Une petite ville minière, au Quebec, loin au Nord, balayée par le vent et le froid, envahie par les rats comme la ville de Thèbes était jadis dévastée par une épidémie de peste. Fondateur de la petite ville et poète, Napier de la Forge est une figure locale.

De Thèbes, Œdipe avait été roi. Il avait tué son père et couché avec sa mère, puis, découvrant l’horreur dont le destin tout puissant l’avait rendu à la fois victime et coupable, il se creva les yeux afin de ne plus voir la lumière du jour et quitta la ville de Thèbes. Napier de la Forge a pour sa part violé sa fille, régulièrement depuis l’âge de cinq ans et jusqu’à sa puberté. Suivant en cela le destin de la reine Jocaste, qui s’était pendue lorsqu’elle avait appris que le roi dont elle avait eu quatre enfants était son propre fils, la mère de la petite fille violée, a mis fin à ses jours en s’immolant.

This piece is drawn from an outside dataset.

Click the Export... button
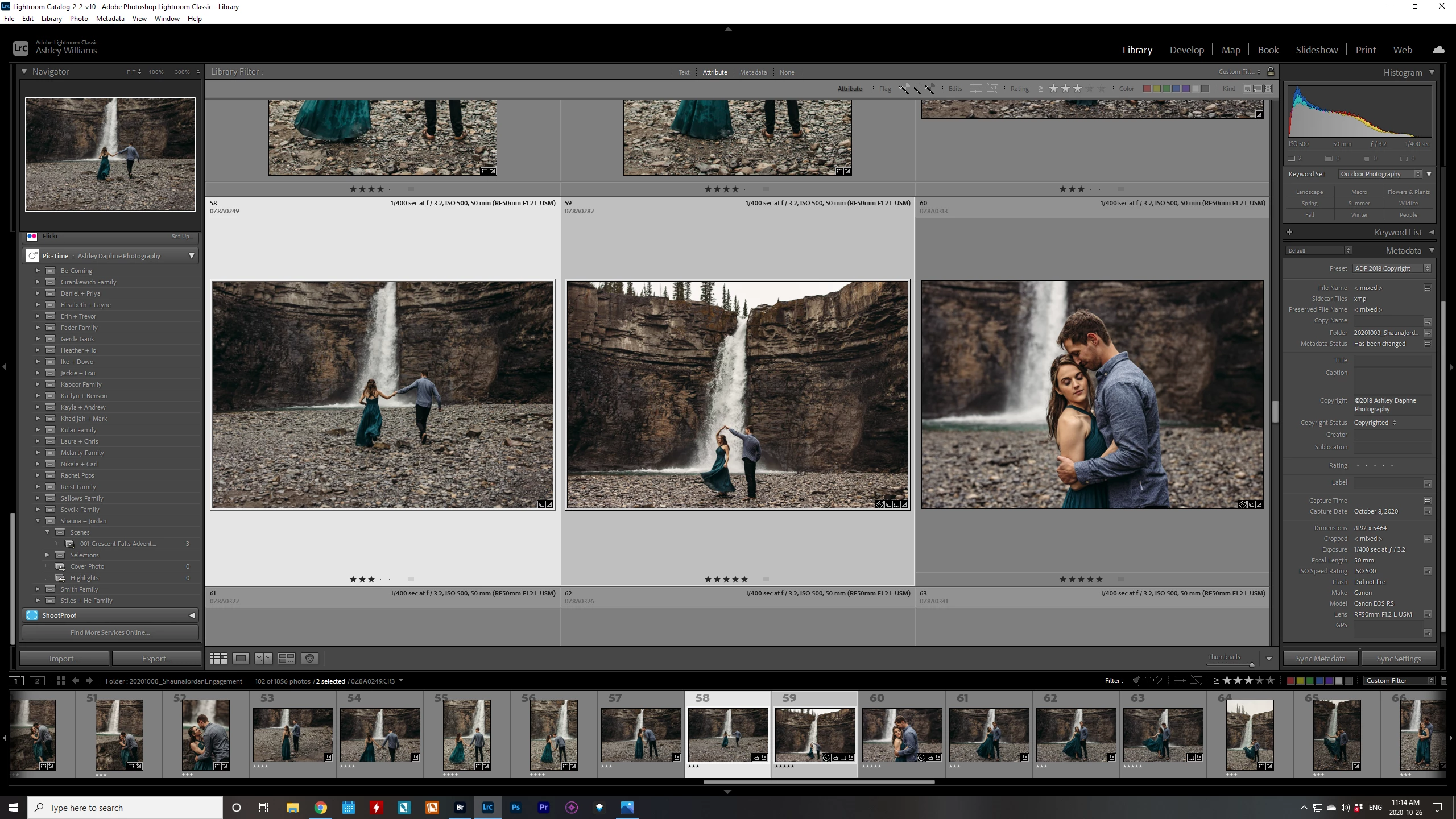This screenshot has height=819, width=1456. 156,659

Et Noëlla, assistant à la mort de sa mère, devint sourde.

Désormais – près de quarante années plus tard, alors donc que la ville coupable est au prise avec des hordes de rats -, Napier de la Forge est un vieillard. S’il n’a rien perdu de sa prestance physique, il est atteint de la maladie d’Alzheimer et l’homme en lui, sa mémoire, la conscience de son crime, est en train de disparaître. Le temps est venu pour Noëlla de cesser d’être une victime, ce qu’elle ne saurait ne plus être si l’homme venait en effet à survivre au violeur. Tuer Napier de la Forge est effacer le violeur – et l’effacer avant qu’il ne s’efface dans l’oubli – afin que puisse survivre un père pour Noëlla, et un poète pour le reste du monde, afin que Noëlla, libérée, puisse recommencer à vivre.

Il ne s’agit en aucun cas de vengeance, pas même de justice, il s’agit uniquement d’une nécessité, la nécessité de vivre. Il s’agit de vaincre le mal, de vaincre la malédiction qu’il a engendré, et puis de vivre.

Noëlla fait revenir dans la petite ville ses deux jeunes frères, deux jumeaux qu’elle avait éloigné de ce père incestueux – ils auraient pu s’appeler Eteocle et Polynice, par exemple… Ensemble, ils préparent la mort de Napier de la Forge. Ensemble, ils entament leur reconstruction, tentent de reprendre, chacun, leur place dans le temps, c’est-à-dire dans la vie. Se réconcilier avec elle.

Certes le propos est parfois obscur. Certes quelques facilités – d’écriture ou de mise en scène – ne sont pas évitées. Certes on trouve ici ou là quelques scènes mal dégrossies. Certes il y a matière pour un critique de théâtre assermenté de jouer les bégueules. Certes. Et pourtant, le théâtre est là !

Quand la langue est belle, quand l’écriture est intelligente, quand la mise en scène est aussi sobre que subtile (bien que pas toujours), quand la scénographie est puissante – qui plus est avec une telle économie de moyens : du vent, du rock et quelques voiles blancs – et quand tout cela est servi par des comédiens qui y mettent autant d’art que de cœur – et comment ne pas mentionner ici tout spécialement Marie-José Bastien, la comédienne qui tient le rôle de Noëlla de la Forge : elle est sublime ! – oui, le théâtre est là tout entier qui nous saisi aux tripes.

Certes donc, cela n’a pas la perfection de Forêts, mais ce n’est certainement pas une raison pour se priver d’aller voir Temps.